Amazon was also quite well-funded from the jump, with dozens of investors, including hundreds of thousands from his parents alone.

https://www.scmp.com/news/world/united-states-canada/article...

He could have easily afforded a Solaris box or two for his site.)

I understand that you're not trying to convince anyone of anything, because all you're doing is saying "trust me" over and over. Please understand that, likewise, I'm not trying to convince you, because you're clearly completely disinterested in fact-checking your own beliefs. Nor am I a "Penquinista" fighting for Linux's honour or a BSD Hater or something - while I have one machine running Linux, I've got another running Windows; I've run both OpenBSD and FreeBSD at various times; I'm typing this on a Mac now. My motivation in arguing and providing counter-evidence here is just to try to set the record straight for anyone younger who might be reading this, who wasn't around at the time, whose head might be getting filled with misinformation.


Citations.

Pics or it didn't happen.

You have an axe to grind and I'm calling BS. If this was so prevalent, it will be trivially easy for you to prove it.

I was deploying Linux in production in the 1990s. A friend of mine ran an entirely Linux-based ISP in the late '90s. I was writing about Linux in the 1990s, e.g. here:

https://web.archive.org/web/20030529000441fw_/http://members...

I put together a custom remix of SUSE Linux Pro for PC Pro magazine in 1999.

I was putting in Smoothwall boxes from 2000:

https://smoothwall.org/releases.html

If what you are saying is true, prove it. Show us site reports, deployment queries, support conversations. Show us comparative reviews. Show us some evidence.

I am fascinated and I'd love to write about this, but at the moment, you have provided nothing and you sound more and more like a random ranting Internet loonie with every post.


Well, regardless of any citations this is very interesting anecdotal experience. Thanks for sharing -- good to understand a bit more of the history there. It's interesting to learn more about previous timeframes in which I didn't have an IT career.


I think this just isn’t measuring platform at all, though you can kind of assume they wouldn’t be much different.

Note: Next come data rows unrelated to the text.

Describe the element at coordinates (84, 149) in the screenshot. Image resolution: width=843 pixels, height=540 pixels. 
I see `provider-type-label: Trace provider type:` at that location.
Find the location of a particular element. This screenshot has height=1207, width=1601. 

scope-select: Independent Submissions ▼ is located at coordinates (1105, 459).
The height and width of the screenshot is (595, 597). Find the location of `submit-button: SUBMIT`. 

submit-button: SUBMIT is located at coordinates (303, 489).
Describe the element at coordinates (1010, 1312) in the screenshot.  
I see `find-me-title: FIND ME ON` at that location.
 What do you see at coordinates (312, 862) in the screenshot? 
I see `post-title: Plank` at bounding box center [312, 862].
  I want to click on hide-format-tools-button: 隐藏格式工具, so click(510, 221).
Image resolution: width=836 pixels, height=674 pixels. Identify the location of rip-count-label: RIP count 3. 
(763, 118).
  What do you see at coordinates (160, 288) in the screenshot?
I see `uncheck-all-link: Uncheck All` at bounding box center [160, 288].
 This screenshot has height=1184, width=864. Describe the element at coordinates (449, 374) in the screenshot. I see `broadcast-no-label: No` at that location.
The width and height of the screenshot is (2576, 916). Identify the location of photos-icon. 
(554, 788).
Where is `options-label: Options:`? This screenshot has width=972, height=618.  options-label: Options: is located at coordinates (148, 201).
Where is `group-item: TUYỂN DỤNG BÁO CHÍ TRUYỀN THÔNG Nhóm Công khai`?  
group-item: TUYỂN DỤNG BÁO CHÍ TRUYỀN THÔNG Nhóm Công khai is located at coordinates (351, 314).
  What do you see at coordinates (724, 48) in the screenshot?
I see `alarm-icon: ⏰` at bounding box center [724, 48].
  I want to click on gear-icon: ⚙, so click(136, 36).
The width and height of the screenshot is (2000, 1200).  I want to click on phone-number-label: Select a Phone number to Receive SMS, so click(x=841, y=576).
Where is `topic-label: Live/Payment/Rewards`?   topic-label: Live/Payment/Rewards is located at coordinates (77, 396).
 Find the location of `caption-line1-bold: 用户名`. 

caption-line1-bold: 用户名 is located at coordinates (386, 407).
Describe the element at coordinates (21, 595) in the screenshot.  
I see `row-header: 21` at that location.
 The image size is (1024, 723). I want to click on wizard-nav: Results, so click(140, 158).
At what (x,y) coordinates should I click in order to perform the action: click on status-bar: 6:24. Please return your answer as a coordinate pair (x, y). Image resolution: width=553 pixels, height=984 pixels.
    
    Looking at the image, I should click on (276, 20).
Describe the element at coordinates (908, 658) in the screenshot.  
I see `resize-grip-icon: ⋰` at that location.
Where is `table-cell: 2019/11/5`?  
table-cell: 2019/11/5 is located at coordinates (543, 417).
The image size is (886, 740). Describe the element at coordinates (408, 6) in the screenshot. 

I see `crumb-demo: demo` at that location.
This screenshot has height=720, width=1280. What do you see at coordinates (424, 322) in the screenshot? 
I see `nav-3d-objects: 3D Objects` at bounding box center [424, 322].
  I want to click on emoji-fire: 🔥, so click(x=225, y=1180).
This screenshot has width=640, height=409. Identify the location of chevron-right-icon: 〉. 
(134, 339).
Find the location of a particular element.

Apache could and did run on windows as well, though it was definitely an outlier case. But if you wanted to host php and you had a windows server you might wind up using Apache on windows, as far as i remember (and that was a use case for a client if mine around that time).

I definitely remember there being platform horse race info from netcraft around that time as well, so i wonder what happened to it.

God this brings back some… fun… memories: https://httpd.apache.org/docs/2.4/platform/windows.html


> I think this just isn’t measuring platform at all, though you can kind of assume they wouldn’t be much different.

I think you're absolutely right -- I just couldn't find anything from that timeframe with similar data points (probably lacking Google-fu on my part).